Slow perfomance Runtime 4.1

I have a problem. I wrote CUDA program, MS VS 2008, CUDA Runtime 3.2. Dll wrote in C++, Dll functions called from C#. Program works correctly. Then I rewrote solution for VS 2010, CUDA Runtime 4.2, NVIDIA Nsight 2.1. I created new solution, then added new C# and C++ (Nsight) projects and paste in this projects my code from VS 2008 projects. Program works correctly but speed of CUDA functions became 3 x slower. Have anybody seen problem like this? Do you have ideas about compiler settings or something else??
GPU - Nvidia M540 (mobile)
CPU - Core I7 (2 GHz)
OS - Windows 7 (x64)

I am having a similar issue. I upgraded the CUDA runtime from 3.2 to 4.1 and some of my kernels are 20% to 40% slower.

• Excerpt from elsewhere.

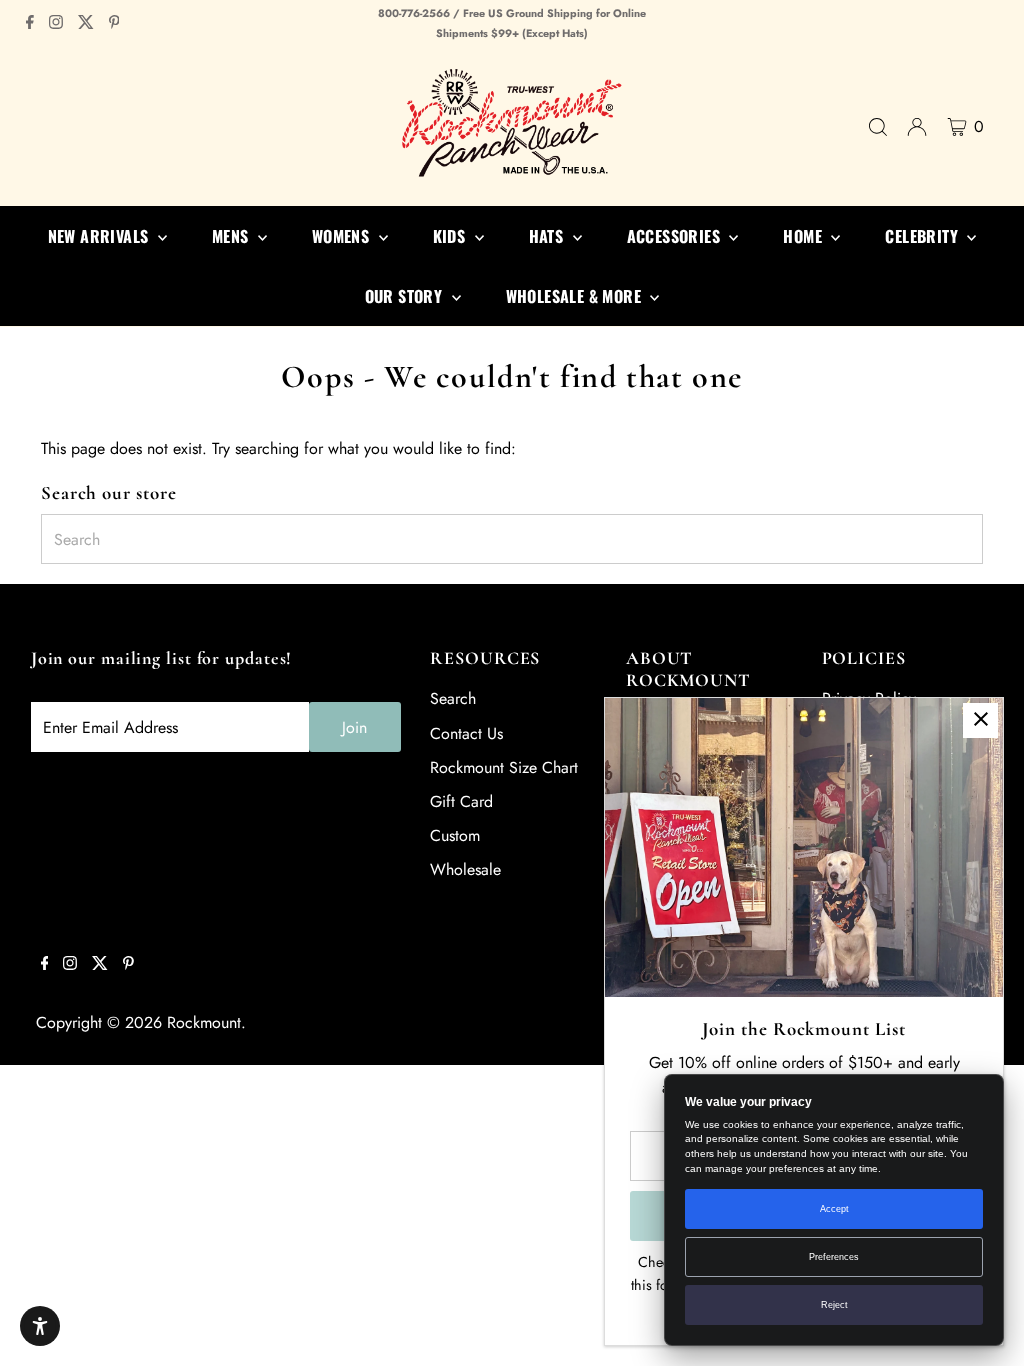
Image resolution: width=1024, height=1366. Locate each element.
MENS (232, 236)
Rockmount (204, 1022)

For significant slowdowns in CUDA 4.1 due to code generation, such as those reported here, I would suggest filing bugs against the compiler. Please attach a self-contained repro case to the bug report. A link to a bug reporting form can be found on the start page of the registered developer website,

CUDA 4.1 contains significant changes to the compiler infrastructure. While much effort has gone into avoiding performance regressions with the revamped compiler, compilers are complex pieces of software containing numerous heuristics, and it is impossible to cover every possible permutation in testing. Thus regressions can occur but are expected to be fairly rare. Filing bugs for any functional issues or significant performance regressions will help with eliminating the remaining kinks. Thank you for your help.